BEGIN GIVEN INFORMATION
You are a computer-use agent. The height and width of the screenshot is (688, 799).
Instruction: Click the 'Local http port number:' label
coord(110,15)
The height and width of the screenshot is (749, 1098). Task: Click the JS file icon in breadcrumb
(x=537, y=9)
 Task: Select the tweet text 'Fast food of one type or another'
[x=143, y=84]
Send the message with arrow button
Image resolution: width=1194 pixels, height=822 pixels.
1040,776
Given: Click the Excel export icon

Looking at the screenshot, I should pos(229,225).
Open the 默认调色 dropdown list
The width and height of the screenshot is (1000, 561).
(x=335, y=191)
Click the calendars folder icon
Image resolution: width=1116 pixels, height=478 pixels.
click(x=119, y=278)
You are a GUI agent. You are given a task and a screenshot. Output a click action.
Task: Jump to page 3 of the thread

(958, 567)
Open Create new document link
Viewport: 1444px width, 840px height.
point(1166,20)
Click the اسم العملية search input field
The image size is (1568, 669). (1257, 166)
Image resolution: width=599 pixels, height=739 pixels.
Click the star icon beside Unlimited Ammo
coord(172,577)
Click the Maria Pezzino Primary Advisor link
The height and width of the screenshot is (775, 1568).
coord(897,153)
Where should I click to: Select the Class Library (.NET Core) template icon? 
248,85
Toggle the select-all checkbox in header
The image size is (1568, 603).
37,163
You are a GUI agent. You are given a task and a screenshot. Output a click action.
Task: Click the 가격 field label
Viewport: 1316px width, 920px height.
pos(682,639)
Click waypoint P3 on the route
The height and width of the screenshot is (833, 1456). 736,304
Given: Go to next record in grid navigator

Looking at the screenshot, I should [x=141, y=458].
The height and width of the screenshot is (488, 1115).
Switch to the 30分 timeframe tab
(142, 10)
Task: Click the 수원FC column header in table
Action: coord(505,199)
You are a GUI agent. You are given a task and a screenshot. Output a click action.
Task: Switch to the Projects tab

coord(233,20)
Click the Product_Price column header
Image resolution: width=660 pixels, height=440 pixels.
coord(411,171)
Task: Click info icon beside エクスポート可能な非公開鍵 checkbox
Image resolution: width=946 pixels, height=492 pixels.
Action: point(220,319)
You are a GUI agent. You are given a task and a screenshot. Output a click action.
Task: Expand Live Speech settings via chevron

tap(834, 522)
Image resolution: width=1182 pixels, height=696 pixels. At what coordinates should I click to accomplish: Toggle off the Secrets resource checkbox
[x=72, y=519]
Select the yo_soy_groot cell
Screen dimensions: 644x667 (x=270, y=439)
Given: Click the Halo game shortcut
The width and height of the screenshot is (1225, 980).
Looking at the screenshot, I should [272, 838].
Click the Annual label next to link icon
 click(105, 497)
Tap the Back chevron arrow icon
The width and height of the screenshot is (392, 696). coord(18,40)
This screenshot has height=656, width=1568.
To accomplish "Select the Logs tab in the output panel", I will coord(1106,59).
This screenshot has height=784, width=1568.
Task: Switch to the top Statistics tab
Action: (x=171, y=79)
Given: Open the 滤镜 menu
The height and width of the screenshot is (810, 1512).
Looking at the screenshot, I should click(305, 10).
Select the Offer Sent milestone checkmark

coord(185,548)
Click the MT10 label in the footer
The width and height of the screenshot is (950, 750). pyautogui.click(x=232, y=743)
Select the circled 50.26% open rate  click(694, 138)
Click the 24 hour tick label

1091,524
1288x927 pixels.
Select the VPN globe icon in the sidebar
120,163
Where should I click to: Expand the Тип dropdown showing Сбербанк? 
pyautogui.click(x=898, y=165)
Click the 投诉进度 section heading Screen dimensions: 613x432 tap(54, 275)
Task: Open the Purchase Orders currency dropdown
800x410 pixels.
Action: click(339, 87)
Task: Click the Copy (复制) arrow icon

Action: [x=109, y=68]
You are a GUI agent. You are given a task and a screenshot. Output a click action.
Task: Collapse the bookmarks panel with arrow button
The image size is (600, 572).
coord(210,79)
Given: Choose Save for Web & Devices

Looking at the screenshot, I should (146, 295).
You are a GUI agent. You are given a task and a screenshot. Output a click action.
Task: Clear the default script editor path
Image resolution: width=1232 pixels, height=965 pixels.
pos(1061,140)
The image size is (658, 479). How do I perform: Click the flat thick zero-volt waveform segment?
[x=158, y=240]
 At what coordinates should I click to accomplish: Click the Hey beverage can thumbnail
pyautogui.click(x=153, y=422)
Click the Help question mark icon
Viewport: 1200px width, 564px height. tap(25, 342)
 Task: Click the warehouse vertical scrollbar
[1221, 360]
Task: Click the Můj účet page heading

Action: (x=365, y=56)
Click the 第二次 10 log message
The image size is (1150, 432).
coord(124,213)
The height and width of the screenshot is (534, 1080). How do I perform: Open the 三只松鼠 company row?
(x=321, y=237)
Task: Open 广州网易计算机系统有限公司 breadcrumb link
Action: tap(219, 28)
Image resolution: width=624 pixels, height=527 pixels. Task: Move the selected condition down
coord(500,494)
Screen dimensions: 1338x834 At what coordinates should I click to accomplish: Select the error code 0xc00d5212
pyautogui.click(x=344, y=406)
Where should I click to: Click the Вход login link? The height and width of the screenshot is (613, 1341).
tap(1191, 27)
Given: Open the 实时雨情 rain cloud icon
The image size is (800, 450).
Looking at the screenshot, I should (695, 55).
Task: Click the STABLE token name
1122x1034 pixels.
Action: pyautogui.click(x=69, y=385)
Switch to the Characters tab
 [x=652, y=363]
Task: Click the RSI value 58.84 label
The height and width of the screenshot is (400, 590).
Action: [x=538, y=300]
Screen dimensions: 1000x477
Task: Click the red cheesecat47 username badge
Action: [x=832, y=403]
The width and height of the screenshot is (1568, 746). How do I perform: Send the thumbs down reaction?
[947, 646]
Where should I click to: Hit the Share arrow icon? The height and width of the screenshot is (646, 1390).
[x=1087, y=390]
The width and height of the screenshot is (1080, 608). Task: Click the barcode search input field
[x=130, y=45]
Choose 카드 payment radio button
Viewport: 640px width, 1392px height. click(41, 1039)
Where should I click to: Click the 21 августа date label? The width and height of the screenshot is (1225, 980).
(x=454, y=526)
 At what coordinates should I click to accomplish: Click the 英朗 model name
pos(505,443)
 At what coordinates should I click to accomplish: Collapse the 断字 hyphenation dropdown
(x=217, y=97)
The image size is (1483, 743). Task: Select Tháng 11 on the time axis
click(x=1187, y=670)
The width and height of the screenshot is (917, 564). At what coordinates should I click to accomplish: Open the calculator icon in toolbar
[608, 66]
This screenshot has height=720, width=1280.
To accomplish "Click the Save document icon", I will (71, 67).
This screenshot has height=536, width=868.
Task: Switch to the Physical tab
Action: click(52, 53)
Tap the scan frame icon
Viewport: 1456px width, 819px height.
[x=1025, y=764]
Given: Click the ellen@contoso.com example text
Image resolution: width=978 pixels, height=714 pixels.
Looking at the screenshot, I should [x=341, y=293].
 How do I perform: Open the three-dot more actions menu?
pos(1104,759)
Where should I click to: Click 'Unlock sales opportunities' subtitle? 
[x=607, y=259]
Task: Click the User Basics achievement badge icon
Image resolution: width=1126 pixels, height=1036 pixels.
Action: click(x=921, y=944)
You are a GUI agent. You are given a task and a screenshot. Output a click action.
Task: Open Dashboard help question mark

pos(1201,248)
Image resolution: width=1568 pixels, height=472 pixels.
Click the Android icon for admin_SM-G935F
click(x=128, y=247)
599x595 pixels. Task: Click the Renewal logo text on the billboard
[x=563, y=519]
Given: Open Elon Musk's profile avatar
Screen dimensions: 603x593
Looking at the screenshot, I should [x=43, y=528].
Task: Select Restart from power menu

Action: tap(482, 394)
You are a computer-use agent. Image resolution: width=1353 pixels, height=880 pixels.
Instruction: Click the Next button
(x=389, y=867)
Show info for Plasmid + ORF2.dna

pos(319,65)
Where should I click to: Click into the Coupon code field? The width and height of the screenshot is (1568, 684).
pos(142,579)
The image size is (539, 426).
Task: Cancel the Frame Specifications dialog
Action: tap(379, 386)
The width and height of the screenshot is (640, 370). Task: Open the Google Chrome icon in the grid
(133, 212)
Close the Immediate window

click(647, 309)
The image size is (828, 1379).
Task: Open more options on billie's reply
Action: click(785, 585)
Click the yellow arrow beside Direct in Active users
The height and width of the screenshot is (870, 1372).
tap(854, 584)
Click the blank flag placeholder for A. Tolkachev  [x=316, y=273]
END GIVEN INFORMATION
- [WORK TASK] Scan the material above for the string "with". Copy each line that holds it.

- [ANSWER FOR THIS EXERCISE]
Send the message with arrow button
Task: Collapse the bookmarks panel with arrow button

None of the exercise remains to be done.